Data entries

--- START ---

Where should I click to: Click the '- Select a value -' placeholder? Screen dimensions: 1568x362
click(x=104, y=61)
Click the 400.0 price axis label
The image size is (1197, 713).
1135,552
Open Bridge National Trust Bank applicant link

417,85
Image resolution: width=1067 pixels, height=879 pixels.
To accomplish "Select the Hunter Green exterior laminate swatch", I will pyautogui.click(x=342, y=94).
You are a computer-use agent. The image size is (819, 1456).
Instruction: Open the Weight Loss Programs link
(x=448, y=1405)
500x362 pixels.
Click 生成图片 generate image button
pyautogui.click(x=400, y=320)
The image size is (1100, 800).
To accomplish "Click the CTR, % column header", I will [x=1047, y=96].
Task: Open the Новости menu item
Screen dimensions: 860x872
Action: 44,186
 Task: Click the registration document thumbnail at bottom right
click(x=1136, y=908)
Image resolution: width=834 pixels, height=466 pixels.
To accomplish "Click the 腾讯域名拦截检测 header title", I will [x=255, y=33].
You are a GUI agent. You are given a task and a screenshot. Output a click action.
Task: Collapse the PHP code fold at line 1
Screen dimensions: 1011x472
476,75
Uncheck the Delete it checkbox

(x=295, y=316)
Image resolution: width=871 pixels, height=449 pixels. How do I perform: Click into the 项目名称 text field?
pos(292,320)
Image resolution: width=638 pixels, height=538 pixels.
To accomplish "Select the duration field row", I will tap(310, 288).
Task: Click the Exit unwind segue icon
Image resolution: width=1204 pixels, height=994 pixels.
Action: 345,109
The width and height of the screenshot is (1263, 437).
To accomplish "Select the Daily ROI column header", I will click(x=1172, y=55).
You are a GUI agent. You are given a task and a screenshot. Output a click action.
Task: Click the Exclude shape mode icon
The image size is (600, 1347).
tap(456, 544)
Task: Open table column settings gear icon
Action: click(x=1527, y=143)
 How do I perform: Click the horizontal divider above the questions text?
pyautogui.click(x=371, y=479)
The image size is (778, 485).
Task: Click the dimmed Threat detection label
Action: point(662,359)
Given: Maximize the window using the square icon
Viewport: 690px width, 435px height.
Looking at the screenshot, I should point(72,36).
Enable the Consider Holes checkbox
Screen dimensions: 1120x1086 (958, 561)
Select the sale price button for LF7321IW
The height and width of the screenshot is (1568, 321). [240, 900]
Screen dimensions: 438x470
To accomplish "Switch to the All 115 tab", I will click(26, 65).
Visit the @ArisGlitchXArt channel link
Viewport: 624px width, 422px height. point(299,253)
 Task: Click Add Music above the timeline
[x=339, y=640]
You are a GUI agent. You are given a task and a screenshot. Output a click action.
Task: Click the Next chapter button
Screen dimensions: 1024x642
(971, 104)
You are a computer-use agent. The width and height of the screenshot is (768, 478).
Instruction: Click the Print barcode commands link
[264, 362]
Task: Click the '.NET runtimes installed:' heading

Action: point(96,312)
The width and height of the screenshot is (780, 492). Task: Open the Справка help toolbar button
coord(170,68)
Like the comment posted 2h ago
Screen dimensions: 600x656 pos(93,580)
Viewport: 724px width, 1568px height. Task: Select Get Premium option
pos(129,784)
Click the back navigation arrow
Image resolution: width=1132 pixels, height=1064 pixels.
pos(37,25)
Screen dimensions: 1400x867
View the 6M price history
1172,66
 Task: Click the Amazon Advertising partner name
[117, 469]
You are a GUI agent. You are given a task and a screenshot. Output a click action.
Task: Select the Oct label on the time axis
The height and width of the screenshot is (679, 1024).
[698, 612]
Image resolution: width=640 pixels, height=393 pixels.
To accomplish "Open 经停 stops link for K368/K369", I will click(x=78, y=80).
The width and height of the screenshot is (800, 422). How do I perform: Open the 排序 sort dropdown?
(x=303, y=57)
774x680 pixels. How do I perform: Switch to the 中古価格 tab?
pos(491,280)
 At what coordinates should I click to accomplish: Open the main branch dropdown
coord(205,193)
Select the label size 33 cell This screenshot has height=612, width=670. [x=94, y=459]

--- END ---

TASK GOAL: The lines above, from the first through the one containing "Image resolution: width=1067", must be restated word for word, with nothing added.

RESULT BELOW:
Where should I click to: Click the '- Select a value -' placeholder? Screen dimensions: 1568x362
click(x=104, y=61)
Click the 400.0 price axis label
The image size is (1197, 713).
1135,552
Open Bridge National Trust Bank applicant link

417,85
Image resolution: width=1067 pixels, height=879 pixels.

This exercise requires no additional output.